(PROVIDED DATA)
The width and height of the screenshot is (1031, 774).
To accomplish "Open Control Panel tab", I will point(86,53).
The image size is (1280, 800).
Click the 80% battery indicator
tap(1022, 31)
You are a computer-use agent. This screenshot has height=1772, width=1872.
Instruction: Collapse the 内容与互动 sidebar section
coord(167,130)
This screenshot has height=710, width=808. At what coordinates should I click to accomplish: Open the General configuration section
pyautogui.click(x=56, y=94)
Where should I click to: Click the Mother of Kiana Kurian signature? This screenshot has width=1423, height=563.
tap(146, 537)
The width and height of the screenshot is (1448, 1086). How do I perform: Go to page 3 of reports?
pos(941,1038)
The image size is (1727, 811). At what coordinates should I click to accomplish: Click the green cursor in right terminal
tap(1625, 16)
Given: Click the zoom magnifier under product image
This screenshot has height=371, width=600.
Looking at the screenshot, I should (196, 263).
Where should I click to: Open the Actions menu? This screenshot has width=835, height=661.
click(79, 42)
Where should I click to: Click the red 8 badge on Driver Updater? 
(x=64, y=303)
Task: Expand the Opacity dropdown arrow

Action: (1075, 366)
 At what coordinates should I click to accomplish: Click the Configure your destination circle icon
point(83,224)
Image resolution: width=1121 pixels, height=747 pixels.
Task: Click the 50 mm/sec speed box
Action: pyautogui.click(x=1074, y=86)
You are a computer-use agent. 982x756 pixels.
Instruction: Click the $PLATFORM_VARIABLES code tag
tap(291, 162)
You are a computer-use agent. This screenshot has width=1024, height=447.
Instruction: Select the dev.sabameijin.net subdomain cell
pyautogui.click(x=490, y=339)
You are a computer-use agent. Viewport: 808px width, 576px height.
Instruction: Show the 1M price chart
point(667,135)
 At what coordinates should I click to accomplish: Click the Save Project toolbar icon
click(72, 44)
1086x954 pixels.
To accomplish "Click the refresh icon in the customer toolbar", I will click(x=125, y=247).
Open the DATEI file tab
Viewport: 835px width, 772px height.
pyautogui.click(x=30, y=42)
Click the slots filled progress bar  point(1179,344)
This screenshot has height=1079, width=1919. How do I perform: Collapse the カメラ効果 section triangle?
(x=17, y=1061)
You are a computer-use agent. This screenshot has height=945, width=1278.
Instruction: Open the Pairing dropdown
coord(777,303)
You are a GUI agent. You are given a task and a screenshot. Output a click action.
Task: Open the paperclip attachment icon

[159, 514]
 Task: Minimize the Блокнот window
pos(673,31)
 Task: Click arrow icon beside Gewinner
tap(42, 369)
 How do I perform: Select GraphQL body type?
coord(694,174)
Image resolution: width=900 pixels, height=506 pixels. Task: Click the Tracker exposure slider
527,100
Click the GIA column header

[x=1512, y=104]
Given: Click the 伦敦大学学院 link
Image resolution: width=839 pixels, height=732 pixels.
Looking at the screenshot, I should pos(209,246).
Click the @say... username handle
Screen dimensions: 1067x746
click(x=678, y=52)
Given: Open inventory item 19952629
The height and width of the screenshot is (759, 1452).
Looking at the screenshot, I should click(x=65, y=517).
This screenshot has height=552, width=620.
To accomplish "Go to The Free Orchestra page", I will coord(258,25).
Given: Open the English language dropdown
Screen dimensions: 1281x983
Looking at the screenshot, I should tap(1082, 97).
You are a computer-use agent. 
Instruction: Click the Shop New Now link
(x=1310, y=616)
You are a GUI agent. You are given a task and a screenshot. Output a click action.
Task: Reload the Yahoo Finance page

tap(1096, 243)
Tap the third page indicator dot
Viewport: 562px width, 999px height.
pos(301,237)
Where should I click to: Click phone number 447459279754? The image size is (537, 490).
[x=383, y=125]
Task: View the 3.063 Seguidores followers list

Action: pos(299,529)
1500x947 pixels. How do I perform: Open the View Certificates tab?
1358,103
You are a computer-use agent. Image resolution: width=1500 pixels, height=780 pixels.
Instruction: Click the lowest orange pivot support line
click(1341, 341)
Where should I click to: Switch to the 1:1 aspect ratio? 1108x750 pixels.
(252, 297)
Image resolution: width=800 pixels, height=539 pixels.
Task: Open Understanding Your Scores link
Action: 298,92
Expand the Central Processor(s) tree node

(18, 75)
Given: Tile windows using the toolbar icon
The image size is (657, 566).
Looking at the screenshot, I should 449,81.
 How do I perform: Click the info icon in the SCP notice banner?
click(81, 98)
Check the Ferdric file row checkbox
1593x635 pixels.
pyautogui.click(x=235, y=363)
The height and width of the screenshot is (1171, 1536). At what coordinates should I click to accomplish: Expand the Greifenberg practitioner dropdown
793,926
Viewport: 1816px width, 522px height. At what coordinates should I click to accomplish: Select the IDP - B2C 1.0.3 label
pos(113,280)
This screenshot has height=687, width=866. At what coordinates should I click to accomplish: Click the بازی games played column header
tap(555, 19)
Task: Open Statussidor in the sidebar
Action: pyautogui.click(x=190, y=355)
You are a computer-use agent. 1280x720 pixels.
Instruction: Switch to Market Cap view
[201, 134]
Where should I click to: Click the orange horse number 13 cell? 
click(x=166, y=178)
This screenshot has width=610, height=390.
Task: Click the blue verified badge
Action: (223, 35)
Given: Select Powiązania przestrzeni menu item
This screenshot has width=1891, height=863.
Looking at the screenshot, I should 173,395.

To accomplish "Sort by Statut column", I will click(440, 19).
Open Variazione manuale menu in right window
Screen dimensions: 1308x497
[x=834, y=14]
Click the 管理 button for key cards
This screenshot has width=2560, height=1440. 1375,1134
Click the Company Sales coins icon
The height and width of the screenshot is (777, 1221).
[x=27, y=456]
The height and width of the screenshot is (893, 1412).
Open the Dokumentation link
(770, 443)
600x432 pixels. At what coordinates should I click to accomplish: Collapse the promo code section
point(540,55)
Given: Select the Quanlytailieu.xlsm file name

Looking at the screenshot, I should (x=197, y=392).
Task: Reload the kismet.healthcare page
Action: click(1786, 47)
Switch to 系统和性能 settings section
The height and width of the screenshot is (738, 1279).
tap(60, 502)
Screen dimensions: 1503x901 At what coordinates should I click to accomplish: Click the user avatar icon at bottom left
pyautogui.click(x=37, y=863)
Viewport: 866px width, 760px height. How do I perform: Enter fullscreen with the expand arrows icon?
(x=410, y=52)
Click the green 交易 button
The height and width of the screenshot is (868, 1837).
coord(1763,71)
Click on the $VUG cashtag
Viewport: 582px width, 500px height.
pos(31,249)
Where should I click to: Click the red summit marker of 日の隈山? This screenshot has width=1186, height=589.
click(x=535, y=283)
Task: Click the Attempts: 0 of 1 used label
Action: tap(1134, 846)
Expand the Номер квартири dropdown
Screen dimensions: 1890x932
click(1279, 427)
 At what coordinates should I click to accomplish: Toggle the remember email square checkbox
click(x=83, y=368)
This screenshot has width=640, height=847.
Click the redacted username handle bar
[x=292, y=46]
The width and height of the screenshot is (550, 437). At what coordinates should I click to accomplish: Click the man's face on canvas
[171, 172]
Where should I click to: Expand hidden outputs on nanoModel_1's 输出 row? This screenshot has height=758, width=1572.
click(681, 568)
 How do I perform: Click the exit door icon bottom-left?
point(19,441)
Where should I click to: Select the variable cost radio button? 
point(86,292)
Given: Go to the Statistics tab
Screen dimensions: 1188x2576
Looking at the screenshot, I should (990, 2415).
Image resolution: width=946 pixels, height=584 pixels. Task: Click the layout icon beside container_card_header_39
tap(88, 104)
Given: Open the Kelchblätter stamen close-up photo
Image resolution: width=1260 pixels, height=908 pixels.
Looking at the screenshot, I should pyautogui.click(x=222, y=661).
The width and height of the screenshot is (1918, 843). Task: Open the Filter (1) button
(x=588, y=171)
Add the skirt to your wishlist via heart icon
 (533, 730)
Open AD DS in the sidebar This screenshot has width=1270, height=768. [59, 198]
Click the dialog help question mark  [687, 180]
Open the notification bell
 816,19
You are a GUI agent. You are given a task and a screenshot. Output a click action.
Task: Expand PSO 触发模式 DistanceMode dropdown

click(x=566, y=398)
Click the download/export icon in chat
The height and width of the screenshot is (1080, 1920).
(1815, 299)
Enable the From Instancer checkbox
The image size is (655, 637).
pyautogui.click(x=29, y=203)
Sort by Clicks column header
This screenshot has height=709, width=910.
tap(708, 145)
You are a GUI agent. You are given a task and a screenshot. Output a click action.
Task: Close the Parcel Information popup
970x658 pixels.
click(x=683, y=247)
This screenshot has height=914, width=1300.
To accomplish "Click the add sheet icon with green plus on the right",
(End PROVIDED DATA)
● YOUR TASK
Search the lines above for the string "Sort" and copy each line that has it.

● EXERCISE ANSWER
To accomplish "Sort by Statut column", I will click(440, 19).
Sort by Clicks column header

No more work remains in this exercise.